Norconex / committer-sql

Implementation of Norconex Committer for SQL (JDBC) databases.
https://opensource.norconex.com/committers/sql/
Apache License 2.0
1 stars 6 forks source link

SQL commits jumbled when running two crawlers at the same time #9

Closed hardreddata closed 4 years ago

hardreddata commented 4 years ago

Hi,

I am using the filesystem crawler with SQL committer. It works great!

Today I tried running two crawlers at the same time.

consider crawl-one.variables which has an associated crawl-one.xml

path = \\storage\path_one 
workdir = ./crawl-one

And also the same for crawl-two

path = \\storage\path_two
workdir = ./crawl-two

These are configured to commit to different tables in the same database.

Oddly the database table for crawl-one contains results from crawl-two, and so forth.

The 32_Crawler.log within the working directories is pure

I tried naming the fscollector id and crawler id uniquely in each configuration file but still have a problem.

I am running the 2.9.1 Snapshot of the collector filesystem.

Thinking aloud, the committer-queue folder is perhaps common to both of my processes? I will try running two completely separate 2.9.1 snapshot folders. Regardless I thought worth mentioning this.

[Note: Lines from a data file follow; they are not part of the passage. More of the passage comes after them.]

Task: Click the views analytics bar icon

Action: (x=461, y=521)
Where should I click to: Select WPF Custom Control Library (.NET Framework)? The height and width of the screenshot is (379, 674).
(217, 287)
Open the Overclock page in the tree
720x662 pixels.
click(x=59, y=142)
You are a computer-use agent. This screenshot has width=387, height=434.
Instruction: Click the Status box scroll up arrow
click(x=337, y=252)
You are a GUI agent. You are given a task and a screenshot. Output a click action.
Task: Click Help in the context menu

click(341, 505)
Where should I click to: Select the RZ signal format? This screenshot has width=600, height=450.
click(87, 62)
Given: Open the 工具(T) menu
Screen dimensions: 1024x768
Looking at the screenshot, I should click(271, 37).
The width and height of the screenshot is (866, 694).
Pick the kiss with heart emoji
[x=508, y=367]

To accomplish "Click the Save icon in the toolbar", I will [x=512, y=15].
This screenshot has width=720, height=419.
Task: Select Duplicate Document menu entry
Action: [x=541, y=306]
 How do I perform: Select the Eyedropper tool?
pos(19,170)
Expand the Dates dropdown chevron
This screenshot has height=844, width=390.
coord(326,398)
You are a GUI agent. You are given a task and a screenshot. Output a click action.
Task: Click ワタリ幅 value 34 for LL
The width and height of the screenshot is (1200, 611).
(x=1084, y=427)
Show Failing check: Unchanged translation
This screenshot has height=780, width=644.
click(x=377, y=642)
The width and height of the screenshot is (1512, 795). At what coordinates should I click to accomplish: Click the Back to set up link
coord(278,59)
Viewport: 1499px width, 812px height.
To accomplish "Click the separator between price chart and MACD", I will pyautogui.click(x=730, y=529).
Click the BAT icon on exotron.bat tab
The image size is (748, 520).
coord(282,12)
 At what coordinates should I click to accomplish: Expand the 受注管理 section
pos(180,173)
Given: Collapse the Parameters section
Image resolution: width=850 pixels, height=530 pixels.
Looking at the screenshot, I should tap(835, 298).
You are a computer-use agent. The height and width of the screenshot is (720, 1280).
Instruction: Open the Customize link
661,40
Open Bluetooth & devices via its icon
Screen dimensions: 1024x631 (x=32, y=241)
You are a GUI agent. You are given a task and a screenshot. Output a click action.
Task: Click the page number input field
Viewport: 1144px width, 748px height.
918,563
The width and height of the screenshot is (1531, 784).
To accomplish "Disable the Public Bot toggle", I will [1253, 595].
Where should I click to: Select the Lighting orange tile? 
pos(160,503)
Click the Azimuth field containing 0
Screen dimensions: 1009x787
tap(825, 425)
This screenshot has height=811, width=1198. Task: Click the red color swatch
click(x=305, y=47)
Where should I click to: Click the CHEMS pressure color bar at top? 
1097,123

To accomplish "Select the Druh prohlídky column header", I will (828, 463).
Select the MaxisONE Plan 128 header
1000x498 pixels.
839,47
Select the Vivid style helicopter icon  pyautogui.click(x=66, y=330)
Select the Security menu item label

https://github.com/Norconex/committer-core/issues/9 looks related.

Any advice is invited.

essiembre commented 4 years ago

This issue happens when two committers point to the same directory used for queueing documents. You can avoid this issue by adding a distinct <queueDir>(optional path where to queue files)</queueDir> to each of your committers.

hardreddata commented 4 years ago

That did it. Thanks.